Work request:
Nothing outside the range below should be printed. Output exactly the lines from the line with "Instruction: Sort phases" to the line with "This screenshot has height=566, width=880.", both included.

Data to process:

◇ ◇ ◇ ◇ ◇

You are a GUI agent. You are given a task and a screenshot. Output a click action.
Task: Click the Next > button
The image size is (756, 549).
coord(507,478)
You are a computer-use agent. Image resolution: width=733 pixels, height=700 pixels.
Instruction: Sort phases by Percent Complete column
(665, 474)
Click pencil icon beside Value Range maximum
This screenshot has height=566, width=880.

◇ ◇ ◇ ◇ ◇

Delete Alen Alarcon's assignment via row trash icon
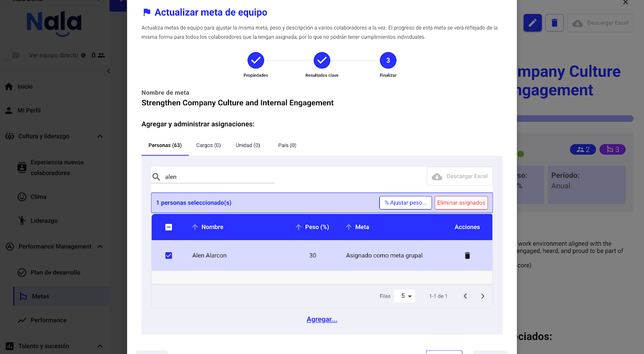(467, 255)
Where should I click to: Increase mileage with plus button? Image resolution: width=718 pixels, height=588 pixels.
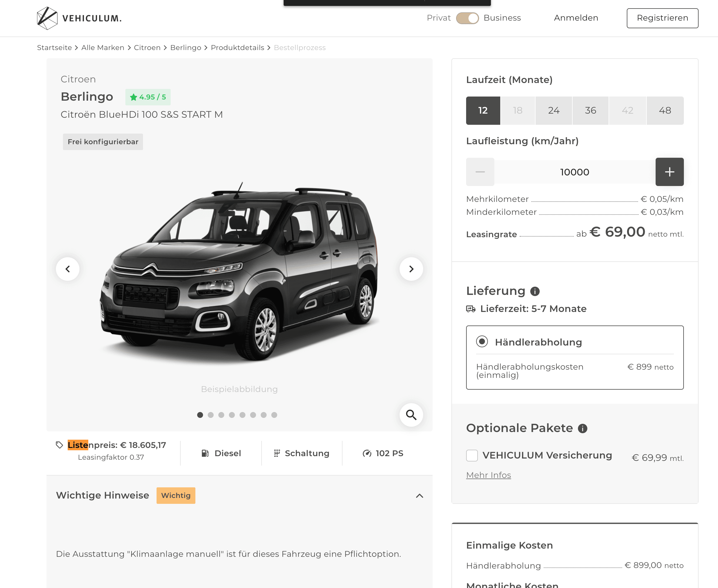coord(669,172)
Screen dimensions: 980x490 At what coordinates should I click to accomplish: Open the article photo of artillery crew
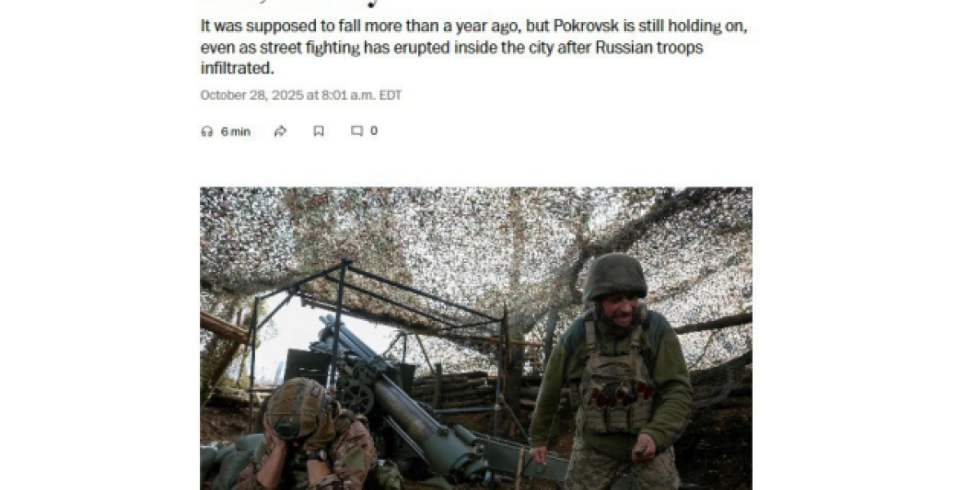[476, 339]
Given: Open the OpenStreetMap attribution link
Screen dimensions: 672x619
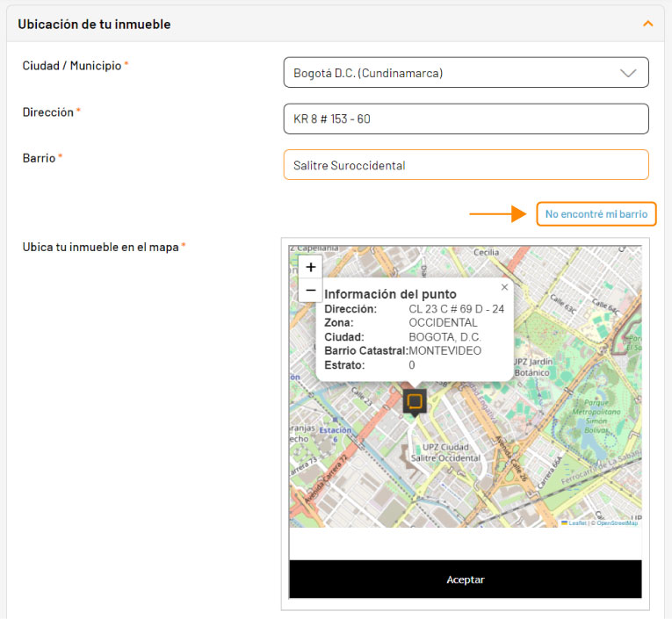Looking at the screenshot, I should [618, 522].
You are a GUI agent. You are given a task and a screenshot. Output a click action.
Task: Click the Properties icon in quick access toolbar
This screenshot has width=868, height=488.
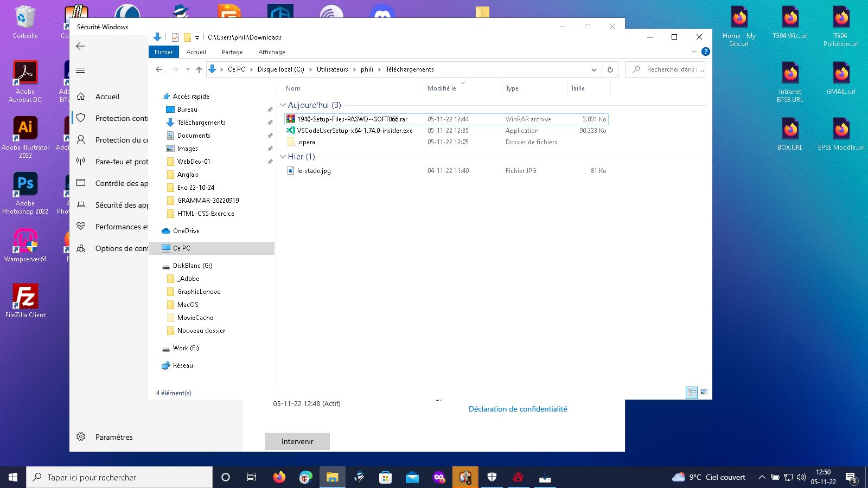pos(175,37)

◇ ◇ ◇ ◇ ◇

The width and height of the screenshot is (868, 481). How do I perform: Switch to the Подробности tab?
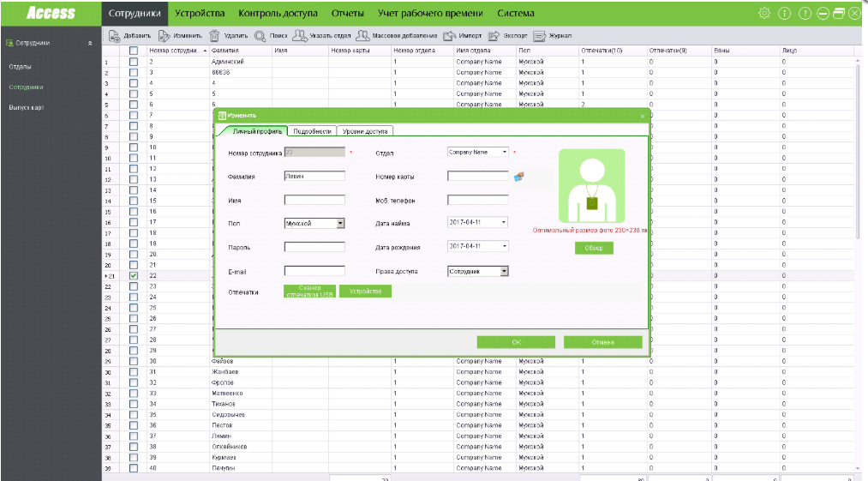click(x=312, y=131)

◇ ◇ ◇ ◇ ◇

Response to this task:
Instruction: Sort phases by Percent Complete column
(665, 474)
Click pencil icon beside Value Range maximum
This screenshot has height=566, width=880.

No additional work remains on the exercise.